··· Extrait ···
LIBREVILLE, Alors que les réactions se multiplient pour dénoncer la vente informelle des médicaments sur la place publique à Libreville comme dans les capitales africaines, et ce, en dehors des pharmacies ou des circuits de médicaments officiellement reconnus, les grands laboratoires pharmaceutiques mondiaux sont accusés de favoriser l’éxplosion du secteur informel du médicament malgré les politiques de Responsabilité Sociétale des Entreprises (RSE) mises en place.
Mais ces stratégies RSE conçues hors d’Afrique sont-elles adaptées à notre contexte ? quand on sait que l’efficacité du traitement d’un patient dépend de la qualité du diagnostic. Avant la définition de leurs stratégies de RSE en Afrique, les multinationales du médicament ont-elles pris la peine de réaliser le bon diagnostic sur l’identification des attentes des parties prenantes africaines selon les spécificités de chaque pays ?
Le cas du Cameroun
Plus de 70 % des Camerounais s’approvisionnent en médicaments dans la rue et les pouvoirs publics éprouvent de sérieuses difficultés à mettre fin à ce commerce. Le secteur des médicaments représenterait 18,13 % de la contrefaçon dans le pays
Le secteur informel qui est en plein essor démontre la réelle difficulté pour les parties prenantes de la santé, à définir une stratégie durable pour un accès aux médicaments de qualité pour le plus grand nombre. Face à ce constat, l’Association Africaine des Industries du Médicament et l’Institut Afrique RSE ont lancé une étude sur la « Responsabilité Sociétale des industries du médicament et la création de la valeur partagée dans le secteur de la santé en Afrique : Cas du Cameroun»
··· Données fournies ···
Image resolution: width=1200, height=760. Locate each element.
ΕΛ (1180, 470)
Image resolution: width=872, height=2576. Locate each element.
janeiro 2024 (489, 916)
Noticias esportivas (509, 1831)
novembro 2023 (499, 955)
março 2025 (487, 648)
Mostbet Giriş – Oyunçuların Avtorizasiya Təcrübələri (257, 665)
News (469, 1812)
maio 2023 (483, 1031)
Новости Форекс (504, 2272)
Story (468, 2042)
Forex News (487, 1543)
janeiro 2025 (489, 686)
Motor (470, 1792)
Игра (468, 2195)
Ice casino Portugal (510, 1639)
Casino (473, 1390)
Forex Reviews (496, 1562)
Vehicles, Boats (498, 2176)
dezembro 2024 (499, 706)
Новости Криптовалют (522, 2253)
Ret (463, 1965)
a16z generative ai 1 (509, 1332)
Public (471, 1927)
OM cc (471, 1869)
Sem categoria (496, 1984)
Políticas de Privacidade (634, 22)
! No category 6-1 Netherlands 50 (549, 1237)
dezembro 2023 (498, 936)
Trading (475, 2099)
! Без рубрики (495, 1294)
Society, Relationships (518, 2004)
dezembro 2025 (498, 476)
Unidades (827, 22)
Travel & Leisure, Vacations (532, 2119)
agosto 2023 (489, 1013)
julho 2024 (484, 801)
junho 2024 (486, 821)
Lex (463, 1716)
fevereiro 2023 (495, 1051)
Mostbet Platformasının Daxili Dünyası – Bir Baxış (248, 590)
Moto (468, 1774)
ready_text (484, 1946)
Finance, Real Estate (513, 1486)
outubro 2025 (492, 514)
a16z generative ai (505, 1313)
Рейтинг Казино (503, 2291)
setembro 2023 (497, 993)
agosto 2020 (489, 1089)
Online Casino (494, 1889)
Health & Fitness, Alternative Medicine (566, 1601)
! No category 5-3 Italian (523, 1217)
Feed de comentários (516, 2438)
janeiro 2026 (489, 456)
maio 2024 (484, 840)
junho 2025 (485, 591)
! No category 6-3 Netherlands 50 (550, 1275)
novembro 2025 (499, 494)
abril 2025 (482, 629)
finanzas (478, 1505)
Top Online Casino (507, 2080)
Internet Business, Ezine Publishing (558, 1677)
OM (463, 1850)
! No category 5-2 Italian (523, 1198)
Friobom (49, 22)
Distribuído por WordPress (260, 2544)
···
## Tâches demandées:
- a) Répondez à ces questions sur l'extrait :
(i) De quoi les grands laboratoires pharmaceutiques mondiaux sont-ils accusés ?
(ii) Quelle part des Camerounais s'approvisionne en médicaments dans la rue ?
(iii) Quelles organisations ont lancé l'étude sur le cas du Cameroun ?
- b) Écrivez la suite de l'extrait sur la vente informelle des médicaments, à partir de l'endroit où il s'arrête.
Les données n'ont aucun lien avec l'extrait.

## Réponses fournies:
- a)
(i) De favoriser l'explosion du secteur informel du médicament, malgré leurs politiques de RSE.
(ii) Plus de 70 %.
(iii) L'Association Africaine des Industries du Médicament et l'Institut Afrique RSE.

- b)
Le premier objectif visait principalement le degré d’engagement des producteurs locaux dans le domaine social, environnemental et de la gouvernance. La question centrale relations et conditions de travail mérite un traitement particulier car les dirigeants de ces entreprises maintiennent leurs salariés sous la perfusion de la précarité. Le deuxième objectif de l’étude visait la compréhension de la chaîne d’approvisionnement des vendeurs des médicaments dans la rue ainsi que les interactions avec les organisations formelles. Les acteurs de l’informel font partie de la chaîne de valeur des professionnels de la santé. Ils reconnaissent un commerce de faux médicaments et de génériques contrefaits. Dans le même temps, leurs fournisseurs sont également des importateurs de médicaments avec des agréments officiels.
La grande surprise de cette enquête est la relation entre ces acteurs de l’informel et les multinationales du médicament. En effet, plus de 90 % des 58 vendeurs de médicaments dans la rue interrogés évoquent un approvisionnement par les filiales des grands groupes via leurs grossistes et délégués médicaux.
C’est approximativement le même pourcentage pour les professionnels de santé (médecins, infirmiers, etc.) et 43 % des pharmacies qui les approvisionnent.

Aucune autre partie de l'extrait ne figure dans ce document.